Oberdan: ''Jogamos com raiva a decisão de 1942''

"Completei 90 anos de idade dia 12 de junho, mas aquele jogo com o São Paulo, em 20 de setembro de 1942, no Pacaembu (45.913 pagantes), jamais vai sair da minha memória. Só eu estou vivo daquele time que entrou em campo pela primeira vez com o nome de Palmeiras. Por causa da guerra, o Palestra Itália precisou trocar de nome. O Brasil fazia parte dos Aliados, que eram contra Alemanha, Japão e Itália. Quando soubemos disso no sábado, durante a concentração, ficamos revoltados. Ainda mais eu que era descendente de italianos. Tinha mais gente da mesma origem no grupo. O Lima chorou muito, porque ele tinha sido criado dentro do clube e sabia de tudo de bom que era feito lá dentro.
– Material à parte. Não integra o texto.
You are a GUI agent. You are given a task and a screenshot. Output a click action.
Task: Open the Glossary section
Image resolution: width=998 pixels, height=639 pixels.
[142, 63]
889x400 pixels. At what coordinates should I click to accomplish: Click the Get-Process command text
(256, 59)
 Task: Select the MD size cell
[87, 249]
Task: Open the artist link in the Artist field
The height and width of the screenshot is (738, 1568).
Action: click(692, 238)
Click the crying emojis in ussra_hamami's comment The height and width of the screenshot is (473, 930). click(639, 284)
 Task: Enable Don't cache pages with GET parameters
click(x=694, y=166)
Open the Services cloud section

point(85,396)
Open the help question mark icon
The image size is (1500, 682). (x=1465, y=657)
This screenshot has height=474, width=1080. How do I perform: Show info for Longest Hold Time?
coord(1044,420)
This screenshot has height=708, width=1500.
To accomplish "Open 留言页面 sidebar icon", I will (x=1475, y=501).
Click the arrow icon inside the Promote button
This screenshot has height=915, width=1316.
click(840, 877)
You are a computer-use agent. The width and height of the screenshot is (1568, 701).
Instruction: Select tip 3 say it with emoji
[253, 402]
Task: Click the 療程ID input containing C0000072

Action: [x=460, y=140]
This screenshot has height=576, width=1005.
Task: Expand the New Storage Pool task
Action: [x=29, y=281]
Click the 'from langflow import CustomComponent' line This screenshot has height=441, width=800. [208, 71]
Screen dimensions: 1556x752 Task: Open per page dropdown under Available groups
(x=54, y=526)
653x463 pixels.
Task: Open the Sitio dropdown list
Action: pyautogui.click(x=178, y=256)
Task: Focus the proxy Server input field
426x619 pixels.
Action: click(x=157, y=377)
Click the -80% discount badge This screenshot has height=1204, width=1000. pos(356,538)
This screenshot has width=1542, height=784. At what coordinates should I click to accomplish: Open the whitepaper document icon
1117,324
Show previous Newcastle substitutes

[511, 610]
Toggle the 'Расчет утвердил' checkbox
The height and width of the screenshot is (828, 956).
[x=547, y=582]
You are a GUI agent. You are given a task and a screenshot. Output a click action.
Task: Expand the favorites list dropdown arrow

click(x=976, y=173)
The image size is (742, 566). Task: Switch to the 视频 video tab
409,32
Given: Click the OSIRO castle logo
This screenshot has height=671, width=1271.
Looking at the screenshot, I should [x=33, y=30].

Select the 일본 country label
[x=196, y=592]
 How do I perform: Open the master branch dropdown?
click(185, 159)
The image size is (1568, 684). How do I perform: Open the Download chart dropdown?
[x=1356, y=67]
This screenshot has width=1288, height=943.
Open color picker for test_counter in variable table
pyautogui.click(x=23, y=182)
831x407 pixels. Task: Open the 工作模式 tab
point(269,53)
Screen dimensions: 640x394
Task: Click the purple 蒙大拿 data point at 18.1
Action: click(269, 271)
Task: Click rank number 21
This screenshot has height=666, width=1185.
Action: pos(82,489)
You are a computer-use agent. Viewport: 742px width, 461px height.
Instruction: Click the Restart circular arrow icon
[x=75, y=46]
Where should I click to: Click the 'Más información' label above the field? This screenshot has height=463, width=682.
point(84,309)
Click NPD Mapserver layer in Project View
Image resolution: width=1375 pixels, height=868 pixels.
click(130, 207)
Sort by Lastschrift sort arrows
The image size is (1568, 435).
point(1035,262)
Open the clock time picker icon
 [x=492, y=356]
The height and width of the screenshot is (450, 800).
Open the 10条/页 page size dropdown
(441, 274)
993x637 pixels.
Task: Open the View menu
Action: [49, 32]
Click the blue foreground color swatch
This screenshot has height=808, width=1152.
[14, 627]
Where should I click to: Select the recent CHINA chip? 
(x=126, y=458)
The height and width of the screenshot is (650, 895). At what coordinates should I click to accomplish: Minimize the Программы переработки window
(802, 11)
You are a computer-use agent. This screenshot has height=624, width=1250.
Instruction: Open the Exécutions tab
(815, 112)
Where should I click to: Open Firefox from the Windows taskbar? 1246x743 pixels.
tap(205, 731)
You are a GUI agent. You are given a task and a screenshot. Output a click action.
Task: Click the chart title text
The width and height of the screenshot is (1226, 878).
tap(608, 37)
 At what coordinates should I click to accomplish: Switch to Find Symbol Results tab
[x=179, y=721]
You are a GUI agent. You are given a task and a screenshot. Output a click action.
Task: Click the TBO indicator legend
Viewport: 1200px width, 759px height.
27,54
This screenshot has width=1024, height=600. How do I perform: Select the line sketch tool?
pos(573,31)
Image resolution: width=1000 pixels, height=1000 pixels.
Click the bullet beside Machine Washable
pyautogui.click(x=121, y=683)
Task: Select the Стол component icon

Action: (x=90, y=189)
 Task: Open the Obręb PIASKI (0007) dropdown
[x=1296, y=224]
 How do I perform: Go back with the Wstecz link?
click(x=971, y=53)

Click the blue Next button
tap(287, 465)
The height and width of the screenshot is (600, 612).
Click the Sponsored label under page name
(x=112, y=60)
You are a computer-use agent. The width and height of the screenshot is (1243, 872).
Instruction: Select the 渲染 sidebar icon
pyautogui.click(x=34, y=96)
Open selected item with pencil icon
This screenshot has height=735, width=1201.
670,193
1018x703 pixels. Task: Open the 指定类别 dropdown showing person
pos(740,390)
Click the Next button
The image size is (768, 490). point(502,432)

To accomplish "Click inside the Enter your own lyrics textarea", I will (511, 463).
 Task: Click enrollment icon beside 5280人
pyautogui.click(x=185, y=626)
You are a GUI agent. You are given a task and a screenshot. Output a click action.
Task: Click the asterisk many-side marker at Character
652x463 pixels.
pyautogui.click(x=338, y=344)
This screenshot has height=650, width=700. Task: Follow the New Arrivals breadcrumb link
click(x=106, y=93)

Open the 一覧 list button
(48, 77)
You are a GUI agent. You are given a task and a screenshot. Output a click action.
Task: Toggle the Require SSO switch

Os dirigentes do São Paulo foram os maiores responsáveis por aquela mudança, pois alguns deles, militares e políticos, queriam pegar o terreno do Palestra Itália. Entramos em campo carregando a bandeira do Brasil e fomos muito vaiados pela torcida do São Paulo. Aquilo só nos deu mais força para buscar a vitória na partida decisiva, que garantiria o título estadual. O São Paulo abriu o placar logo de cara (Cláudio, aos 20 minutos do primeiro tempo). O time deles, assim como o nosso, era muito bom. Tinha vários craques de cada lado. A desvantagem no placar não tirou o nosso entusiasmo. Empatamos e viramos o placar antes do intervalo (Waldemar de Brito, aos 23, e Del Nero, aos 43). Ampliamos (Echevarrieta, aos 15 minutos) e a vitória só não foi maior porque o São Paulo deixou o campo, depois que o juiz marcou um pênalti do Virgílio, que acabou expulso. O Luizinho não deixou a gente cobrar a penalidade. O São Paulo foi até suspenso de um jogo no campeonato. Comemoramos tanto a vitória - teve gente que exagerou nas noitadas durante a semana - e a conquista do título, que nem demos bola para o jogo seguinte, que era contra o Corinthians, nosso grande rival, e acabamos perdendo por 3 a 1."